The term geospatial in the Anglo-Saxon world – but also in the scientific and technical Italian elite – is slowly replacing the word Gis, acronym of Geographic Information System. Geospatial is interpreted as a synonym of geographical notions, in a system that can include more than two dimensions, normally represented by the latitude and the longitude, introducing geographical information in a landmark that could be developed in three, or, by now, also in four dimensions. The simplest examples are the google maps, which in the classical plane dimension of the chart sheet have put together the three-dimensional place with a fourth dimension time-slider.
The impact of geospatial technology in our daily life has become rather relevant, showing itself as a global reference overview in our environment.
The impact of all the innovations that form the Geospatial technology is increasing in our lives. It reached such a relevance to become a key point in our environment. This is particularly recognizable in urban envirornment, as it allow us in using Location Based Sevices technologies, which are able to transform every georeferenced object in a smart object, inserting it in a network of objects through position relationship among which the objects in the network transmit data and information each other.

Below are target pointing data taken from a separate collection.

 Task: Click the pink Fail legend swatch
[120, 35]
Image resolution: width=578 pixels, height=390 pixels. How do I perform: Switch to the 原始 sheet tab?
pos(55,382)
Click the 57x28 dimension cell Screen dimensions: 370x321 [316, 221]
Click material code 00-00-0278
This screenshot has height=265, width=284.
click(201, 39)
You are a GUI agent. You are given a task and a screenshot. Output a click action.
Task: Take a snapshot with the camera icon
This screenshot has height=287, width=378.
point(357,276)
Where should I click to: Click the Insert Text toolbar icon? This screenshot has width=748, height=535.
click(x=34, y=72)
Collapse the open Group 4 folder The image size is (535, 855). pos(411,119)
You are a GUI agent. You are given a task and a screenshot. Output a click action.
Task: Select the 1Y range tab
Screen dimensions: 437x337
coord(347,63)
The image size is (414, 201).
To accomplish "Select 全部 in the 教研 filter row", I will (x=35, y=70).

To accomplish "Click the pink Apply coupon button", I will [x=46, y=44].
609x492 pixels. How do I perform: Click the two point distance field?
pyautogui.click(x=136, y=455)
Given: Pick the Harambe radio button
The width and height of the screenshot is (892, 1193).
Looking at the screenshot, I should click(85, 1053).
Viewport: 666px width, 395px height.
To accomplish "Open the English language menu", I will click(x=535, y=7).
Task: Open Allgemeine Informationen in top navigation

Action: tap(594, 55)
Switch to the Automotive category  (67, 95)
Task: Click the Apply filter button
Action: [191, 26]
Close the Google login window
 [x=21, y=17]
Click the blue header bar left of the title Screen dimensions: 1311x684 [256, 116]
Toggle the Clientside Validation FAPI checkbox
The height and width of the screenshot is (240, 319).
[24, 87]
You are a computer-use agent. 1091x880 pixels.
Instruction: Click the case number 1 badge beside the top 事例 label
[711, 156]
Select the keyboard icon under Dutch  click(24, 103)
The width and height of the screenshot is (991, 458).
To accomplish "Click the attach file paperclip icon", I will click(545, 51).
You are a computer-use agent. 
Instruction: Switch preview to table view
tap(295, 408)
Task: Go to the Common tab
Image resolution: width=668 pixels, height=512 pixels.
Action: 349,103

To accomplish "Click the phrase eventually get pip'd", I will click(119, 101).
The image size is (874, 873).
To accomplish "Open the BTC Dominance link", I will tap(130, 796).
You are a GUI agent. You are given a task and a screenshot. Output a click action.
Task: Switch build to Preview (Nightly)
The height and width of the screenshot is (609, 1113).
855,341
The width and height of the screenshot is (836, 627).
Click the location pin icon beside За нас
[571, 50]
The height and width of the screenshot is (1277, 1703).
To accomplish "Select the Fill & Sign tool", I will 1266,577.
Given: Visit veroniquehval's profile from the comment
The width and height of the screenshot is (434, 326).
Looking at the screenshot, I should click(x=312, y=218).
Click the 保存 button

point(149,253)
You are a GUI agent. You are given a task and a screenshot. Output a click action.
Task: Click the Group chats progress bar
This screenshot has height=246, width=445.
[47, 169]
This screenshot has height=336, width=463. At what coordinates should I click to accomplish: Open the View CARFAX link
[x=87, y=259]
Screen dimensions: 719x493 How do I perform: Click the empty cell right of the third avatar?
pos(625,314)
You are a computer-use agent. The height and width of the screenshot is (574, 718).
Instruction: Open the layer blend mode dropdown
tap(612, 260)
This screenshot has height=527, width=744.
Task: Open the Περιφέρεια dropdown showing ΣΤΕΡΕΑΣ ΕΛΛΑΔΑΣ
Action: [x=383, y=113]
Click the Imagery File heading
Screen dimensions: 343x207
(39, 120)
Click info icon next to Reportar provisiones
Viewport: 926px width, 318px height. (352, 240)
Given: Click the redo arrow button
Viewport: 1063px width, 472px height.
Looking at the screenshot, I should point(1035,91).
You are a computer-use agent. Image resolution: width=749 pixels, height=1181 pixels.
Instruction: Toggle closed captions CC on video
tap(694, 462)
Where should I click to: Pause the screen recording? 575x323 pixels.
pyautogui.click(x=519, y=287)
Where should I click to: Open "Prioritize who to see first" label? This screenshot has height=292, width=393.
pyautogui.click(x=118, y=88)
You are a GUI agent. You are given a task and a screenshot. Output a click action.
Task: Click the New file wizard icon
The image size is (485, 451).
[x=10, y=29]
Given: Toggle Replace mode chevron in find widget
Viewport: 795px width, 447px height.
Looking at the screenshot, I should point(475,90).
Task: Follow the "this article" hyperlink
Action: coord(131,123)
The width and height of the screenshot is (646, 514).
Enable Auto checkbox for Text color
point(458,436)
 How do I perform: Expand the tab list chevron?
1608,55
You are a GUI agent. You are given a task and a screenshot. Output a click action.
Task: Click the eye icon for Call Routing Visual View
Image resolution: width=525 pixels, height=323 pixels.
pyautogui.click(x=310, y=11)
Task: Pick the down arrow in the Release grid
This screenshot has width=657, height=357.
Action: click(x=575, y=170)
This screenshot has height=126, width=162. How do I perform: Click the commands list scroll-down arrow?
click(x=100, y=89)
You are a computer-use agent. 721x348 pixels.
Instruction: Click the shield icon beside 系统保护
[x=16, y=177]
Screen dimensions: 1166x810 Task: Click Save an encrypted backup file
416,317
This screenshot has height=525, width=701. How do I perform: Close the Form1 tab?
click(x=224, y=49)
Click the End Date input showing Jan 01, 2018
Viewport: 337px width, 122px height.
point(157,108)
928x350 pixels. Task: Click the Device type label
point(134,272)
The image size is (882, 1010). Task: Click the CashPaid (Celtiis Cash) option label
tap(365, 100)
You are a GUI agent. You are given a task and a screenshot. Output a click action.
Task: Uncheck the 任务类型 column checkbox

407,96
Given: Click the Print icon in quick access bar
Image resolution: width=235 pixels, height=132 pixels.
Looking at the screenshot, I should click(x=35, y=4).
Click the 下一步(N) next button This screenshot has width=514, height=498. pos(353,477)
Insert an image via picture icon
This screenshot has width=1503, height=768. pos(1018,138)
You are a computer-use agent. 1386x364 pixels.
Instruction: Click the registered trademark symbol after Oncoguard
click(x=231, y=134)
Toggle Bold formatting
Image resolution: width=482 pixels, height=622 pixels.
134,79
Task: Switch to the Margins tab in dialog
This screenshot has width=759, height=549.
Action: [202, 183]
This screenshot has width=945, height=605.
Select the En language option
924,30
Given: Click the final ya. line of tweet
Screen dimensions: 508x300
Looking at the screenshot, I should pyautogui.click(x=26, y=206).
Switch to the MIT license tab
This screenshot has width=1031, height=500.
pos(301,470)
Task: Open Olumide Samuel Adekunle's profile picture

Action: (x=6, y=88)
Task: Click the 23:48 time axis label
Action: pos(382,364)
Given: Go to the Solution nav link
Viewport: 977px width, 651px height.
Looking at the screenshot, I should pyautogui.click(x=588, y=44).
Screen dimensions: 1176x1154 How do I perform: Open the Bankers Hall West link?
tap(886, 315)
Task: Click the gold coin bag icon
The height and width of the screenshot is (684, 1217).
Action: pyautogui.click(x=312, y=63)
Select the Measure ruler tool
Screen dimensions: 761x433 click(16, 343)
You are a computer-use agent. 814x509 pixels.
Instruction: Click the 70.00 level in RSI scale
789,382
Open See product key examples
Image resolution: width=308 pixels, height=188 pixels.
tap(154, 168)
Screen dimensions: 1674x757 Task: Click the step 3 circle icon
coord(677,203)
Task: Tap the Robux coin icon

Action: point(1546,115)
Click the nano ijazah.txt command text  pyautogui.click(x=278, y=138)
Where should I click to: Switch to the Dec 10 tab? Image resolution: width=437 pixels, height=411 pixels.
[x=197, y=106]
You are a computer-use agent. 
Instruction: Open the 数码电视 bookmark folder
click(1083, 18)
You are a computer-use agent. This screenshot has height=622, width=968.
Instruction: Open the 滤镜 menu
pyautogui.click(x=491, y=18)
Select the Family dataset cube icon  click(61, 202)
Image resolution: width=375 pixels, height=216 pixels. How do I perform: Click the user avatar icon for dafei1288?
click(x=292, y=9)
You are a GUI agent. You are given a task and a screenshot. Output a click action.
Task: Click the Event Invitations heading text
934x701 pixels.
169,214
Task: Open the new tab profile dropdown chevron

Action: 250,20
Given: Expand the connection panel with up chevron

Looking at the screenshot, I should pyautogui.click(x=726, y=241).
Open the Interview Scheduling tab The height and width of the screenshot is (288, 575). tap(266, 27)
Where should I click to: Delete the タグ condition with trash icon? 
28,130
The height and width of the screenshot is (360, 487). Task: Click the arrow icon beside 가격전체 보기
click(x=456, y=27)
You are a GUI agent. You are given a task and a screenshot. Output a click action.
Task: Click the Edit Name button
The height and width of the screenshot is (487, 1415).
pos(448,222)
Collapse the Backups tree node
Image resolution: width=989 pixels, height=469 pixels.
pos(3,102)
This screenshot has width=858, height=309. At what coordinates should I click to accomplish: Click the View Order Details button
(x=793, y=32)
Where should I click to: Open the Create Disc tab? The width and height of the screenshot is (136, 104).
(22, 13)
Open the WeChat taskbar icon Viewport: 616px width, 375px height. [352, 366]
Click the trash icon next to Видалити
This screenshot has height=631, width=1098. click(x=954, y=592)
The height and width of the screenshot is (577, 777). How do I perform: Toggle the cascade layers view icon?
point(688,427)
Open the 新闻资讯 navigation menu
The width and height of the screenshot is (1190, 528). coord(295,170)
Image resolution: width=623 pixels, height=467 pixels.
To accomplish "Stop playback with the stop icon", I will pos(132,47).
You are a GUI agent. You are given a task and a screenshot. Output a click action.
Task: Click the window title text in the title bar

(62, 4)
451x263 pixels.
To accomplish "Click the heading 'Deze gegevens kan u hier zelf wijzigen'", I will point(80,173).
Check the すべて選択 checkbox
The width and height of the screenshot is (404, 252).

The common use of these networks of objects in our urban environment, could represent the structural network of the Smart Cities. When we use mobile devices in our trips, or when we share our feelings or other personal information on Social Network such as Twitter, Instagram or Facebook, we communicate also our geografical position (if we allowed it in our privacy agreement).
Many of the services offered by search engines, using our position, are able in showing us restaurants, hotels, shops, banks, drugstores and everything we need, even classifying the showed results on the basis of the appreciation of other users.
Thus, it is clear that geospatial technology is already present in the very core of our lives.
Calvino told about Invisible Cities, describing various shapes and configurations completely invented, maybe characterized by the loss of identity that the city inspires in its inhabitants.
A lost identity, which everyone tries to get back through the new intelligence provided by the communication net that, linked to the geographical mark, tries to make smarter our urban context.
Smart cities, where all the objects are crossroads of a net through which data blocks containing information travels from georeferenced sensors to satellites signals, which are able to reach both the great canyons of our cities and the inner of our buildings.
A market trend, which is looking for continuous innovations in order to inspire a stagnant economy, claims as smart, objects and activities that often are not so “smart” and that deflects from the aim of a full and specific knowledge of the visible urban context that still need to be transformed in “smart”.
The geospatial technology to manage data is available, as well as is ready also the technology to organise the data chaos, which has to be translated and transformed in order to show only the necessary information, considering the large amount of useless data that surrounds us. Mapmakers did for centuries this task, making understandable, in a graphical way, data around us, deleting the “ground noise” and using various mapping scales as information filter.
What lacks is the true intelligence, the social fabric, a lack of interconnection and the communication showed by the urban environment that have grown in the course of time.
Mankind prefers to live in well planned and tested urban structures, in which social relationships are getting stronger.
Being a smart city, with an historical urban pattern, means using geospatial information in a smart and appropriate way in compliance with the urban patterns that have been developed in the course of time in order to respond to the necessities of the relationships between people and environment.
In order to transform our historical urban pattern in smart cities, 1300 projects have been proposed in Italy, involving 15 million citizens and engaging 150 cities, for a total investment of more than 3,5 billion. A good start in the direction of geospatial urban intelligence.